There is good Scots, too, in The Book of Sandy Stewart, which contrasts poignantly with the Book of Patrick Doyle. Stewart is a traveller, one of the people of the road – among them, tinkers, pipers and folk-singers – in whom an oral culture has survived to the present day. Here, too, there is an antiquity to be aware of. One of the photographs in the book shows a handsome, winsome pair of parents hauling through the byways of Aberdeenshire a cart on which sit three children, the oldest struggling with a pair of bagpipes. The book comes hung about with ethnological notes, with glossaries, with laudations from academic professionals: it is as if we have to be told. But the real telling, of course, is Stewart’s. The book is a succession of anecdotes carefully transcribed in fidelity to his broad Scots, and they are very interesting anecdotes. A story that would appeal to Kelman concerns some killer donkeys. One of these creatures once slew a butler whose toff gear had proved a red rag – quite a smack at the system.

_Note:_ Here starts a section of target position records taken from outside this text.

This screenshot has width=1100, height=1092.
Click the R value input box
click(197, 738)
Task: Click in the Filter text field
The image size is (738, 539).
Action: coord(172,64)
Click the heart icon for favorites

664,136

This gentleman bocht the donkey fae MacGreigor – it wes afore my day though – an it wes two or three days in the field at the front door. This day the butler went oot tae gie it a piece an it tore him doon wae its feets an mooth. They say that it wes the different claes that done it – the way the butler dressed – an it hed looked at the claes an taen a bad wey o the claes. It hed run intae him an tore him at yinst. An they say the butler wes gaithert up intae a white sheet aff the field.

Kelman’s work forms part of a flowering of talent which has come about in the urban Scotland of the last few years. Their books and plays reveal a humanity which surmounts, as has been said, the hardship and brutality they describe – surmounts it, as a rule, by laughing at it. The Glasgow they evoke is a very hard and a very lively place. And yet Stewart’s small wandering world is the richer of the two. There isn’t in his reminiscences the psychological inwardness that Kelman can manage in his fiction; much depends on the turn of the tale. But the tales indicate that there was more for these people to do, and talk about, that there was more fun, than there is now in some parts of urban Scotland. It can almost appear that paranoia is something that happens someplace else. And yet they have had to defend themselves against an inveterate hostility and cruelty.

I remember these nomads myself, from a long while ago in Scotland. I remember dark, solemn and suspicious looks, as a travelling family was given tea in the back-garden of a house in the country. I peered at them round the end of the house. They could not be let into it, but there was a duty to entertain them, and, as I was told, not to stare. They were like spirits, and I loved them.